Mantua is a beautiful Renaissance city south of Lake Garda in Northern Italy’s Lombardy region. Lakes on three sides keep the city center compact and make it a pleasant place for walking or biking. Mantova was the Italian Capital of Culture for 2016.
- Piazza delle Erbe, Piazza Brolleto, and Piazza Sordello are three pretty squares in a line that form the heart of Mantua’s historic center.
- Palazzo Ducale, with more than 500 rooms was home to the wealthy Gonzaga family from 1328 through 1707.

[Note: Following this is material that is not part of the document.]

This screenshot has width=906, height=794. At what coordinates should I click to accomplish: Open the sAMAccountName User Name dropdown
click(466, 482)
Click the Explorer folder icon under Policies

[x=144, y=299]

- Also on Piazza Sordello is Mantua’s Cathedral, il duomo di San Pietro. Built on the site of an early Christian church, the current cathedral dates from the late 14th century. The exterior has Gothic and Baroque elements added later and several 16th – 17th century art works are inside. Its bell tower has 7 bells.
- On Piazza delle Erbe are the clock tower and the 11th century Rotonda of San Lorenzo,
- Next to Piazza delle Erbe is the small Piazza Andrea Mantegna where you’ll find the Basilica of Sant’Andrea that houses the tomb of Andrea Mantegna, a 15th century painter who spent many years in Mantua employed as a court artist. His most famous work is probably the Camera degli Sposi, or Wedding Chamber, frescoes in the Palazzo Ducale. A co-cathedral, the Basilica houses Sacred Vessels said to contain Christ’s blood. The relic is kept in the crypt and brought up in a vial on Ascension Day.
- Outside the historic center is another Gonzaga palace, Palazzo Te, set in a big park. Built as a pleasure palace in 1524, it also has stunning frescoes, including a room of erotic frescoes, and a beautiful courtyard. Part of the palace is an art museum.